> _Complete the following_:
A) In the passage on logical layers, what is insulation described as a side effect of?
B) Pull out every line of the records that contains the word "will".

> _Provided passage_:
○ ○ ○

Furthermore, the library is isolated from changes made in your application; you can make any changes you want in your application and they won’t affect the methods’ internal processing in the external component. Yes, changing the inputs to the methods you call will change the output. but the outputs will be well known (and hopefully well documented). Put another way, any changes made to your application don’t require the vendor to recompile its component.

In keeping with our practice of reinforcing fundamentals, we’ve essentially just defined encapsulation all over again.

You can think of a logical layer as a third-party component to the code that’s calling it. As you design the contracts through the implementation of interfaces that will define the layer, it’s helpful to do so with an eye toward isolating the layer just as if you were building it as an external library. So in the process of implementing these contractual interfaces, you’re isolating your code from other parts of the application.

That’s the isolation part. Insulation is a side effect of isolation. The interfaces defined for the interaction between neighboring layers demark the boundaries for the logical layer. As long as the contract is well understood by both the consumer and the producer (where the consumer is the client that calls the contracted code and the producer is the contracted code itself), the boundaries help insulate the layer from external changes. By using an interface, the contract between the consumer and the producer is clearly defined.

Think back to the third-party component. It was insulated from changes to the client (the calling application) by the very nature of the fact that it’s an external assembly. There’s no technical way that you can change its implementation.

We’ve talked quite a bit about contracts, which is probably a bit esoteric. In our experience, they’re often (but not always) synonymous with interfaces. A contract is an interface with the methods you wish to use in the contract. At some point, you’ll need a concrete implementation of that interface, but as long as the inputs and outputs are well defined, the client code can be written against it now for the purpose of compiling and testing. In chapter 9, we’ll talk about how to inject a concrete implementation of an interface into a class.

The interfaces that exist as layer boundaries also have the polite side effect of increasing reversibility (see chapter 7, section 7.2.5). Assuming a layer is well defined, isolated, and insulated, you have the option of replacing its code entirely if you so choose. Being able to reverse or entirely replace code in a segmented way is important when refactoring to use well-defined logical layers. The ability to isolate change or replacement of code allows you to work without worry of corrupting ancillary parts of the application. Let’s look at how you can accomplish and benefit from this.

8.4. Anticorruption layer

In the previous section, we talked about isolating layers from one another with well-defined contracts. We mentioned the benefits of not having to alter your logical layer if the client code is changed.

○ ○ ○

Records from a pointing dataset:

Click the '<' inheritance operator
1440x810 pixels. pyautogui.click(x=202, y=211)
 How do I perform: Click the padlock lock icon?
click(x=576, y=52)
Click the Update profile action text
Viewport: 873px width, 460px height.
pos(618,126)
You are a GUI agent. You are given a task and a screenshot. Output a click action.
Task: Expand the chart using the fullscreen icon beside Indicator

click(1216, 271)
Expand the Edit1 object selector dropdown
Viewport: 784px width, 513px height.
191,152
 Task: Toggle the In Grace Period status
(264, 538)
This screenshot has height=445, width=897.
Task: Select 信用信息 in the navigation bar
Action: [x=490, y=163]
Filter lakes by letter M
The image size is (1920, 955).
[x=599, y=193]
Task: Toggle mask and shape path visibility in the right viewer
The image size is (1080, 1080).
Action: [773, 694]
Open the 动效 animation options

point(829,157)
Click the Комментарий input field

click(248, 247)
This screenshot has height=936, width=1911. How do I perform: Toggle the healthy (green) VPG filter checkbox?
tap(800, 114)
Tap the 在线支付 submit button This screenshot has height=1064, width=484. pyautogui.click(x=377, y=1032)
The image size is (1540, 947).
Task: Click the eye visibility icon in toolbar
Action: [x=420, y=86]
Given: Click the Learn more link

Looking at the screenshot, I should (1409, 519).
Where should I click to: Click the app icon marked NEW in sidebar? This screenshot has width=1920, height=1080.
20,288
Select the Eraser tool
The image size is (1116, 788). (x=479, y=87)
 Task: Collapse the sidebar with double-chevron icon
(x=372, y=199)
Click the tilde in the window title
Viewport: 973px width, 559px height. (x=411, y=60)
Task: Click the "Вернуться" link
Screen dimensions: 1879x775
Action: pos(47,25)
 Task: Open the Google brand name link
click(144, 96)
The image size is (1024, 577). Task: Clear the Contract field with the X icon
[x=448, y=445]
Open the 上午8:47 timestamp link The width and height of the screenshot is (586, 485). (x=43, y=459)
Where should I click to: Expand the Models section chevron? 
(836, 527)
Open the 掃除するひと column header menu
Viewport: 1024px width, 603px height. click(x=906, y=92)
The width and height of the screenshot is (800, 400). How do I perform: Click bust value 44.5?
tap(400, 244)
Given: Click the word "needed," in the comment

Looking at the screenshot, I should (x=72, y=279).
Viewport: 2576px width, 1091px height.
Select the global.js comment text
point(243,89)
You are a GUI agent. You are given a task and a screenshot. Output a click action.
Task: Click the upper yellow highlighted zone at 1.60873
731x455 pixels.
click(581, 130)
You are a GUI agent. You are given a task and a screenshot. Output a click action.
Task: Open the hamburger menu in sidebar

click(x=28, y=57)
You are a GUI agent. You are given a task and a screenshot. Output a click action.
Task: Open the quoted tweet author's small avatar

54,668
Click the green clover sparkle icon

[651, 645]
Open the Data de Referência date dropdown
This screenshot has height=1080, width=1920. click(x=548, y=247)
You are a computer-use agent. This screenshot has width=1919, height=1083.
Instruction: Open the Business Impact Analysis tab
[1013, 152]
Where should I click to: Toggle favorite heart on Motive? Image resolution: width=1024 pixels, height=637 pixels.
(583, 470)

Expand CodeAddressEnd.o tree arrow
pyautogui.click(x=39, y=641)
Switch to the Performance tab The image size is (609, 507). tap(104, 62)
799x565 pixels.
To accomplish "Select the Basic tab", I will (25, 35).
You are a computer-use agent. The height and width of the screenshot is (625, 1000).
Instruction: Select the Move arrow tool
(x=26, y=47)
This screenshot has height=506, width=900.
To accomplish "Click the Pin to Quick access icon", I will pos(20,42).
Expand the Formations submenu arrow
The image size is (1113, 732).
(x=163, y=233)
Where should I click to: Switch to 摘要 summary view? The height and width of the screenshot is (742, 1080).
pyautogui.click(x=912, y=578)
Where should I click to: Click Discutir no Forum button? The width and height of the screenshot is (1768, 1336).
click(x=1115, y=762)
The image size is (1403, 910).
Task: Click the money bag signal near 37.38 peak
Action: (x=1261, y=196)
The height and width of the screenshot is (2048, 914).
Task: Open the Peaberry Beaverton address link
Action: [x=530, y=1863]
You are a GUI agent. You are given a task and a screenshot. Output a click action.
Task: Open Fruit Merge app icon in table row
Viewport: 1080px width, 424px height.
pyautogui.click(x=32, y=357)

○ ○ ○

> _Responses for each task_:
A) Isolation.

B)
To accomplish "Select the Basic tab", I will (25, 35).
To accomplish "Click the Pin to Quick access icon", I will pos(20,42).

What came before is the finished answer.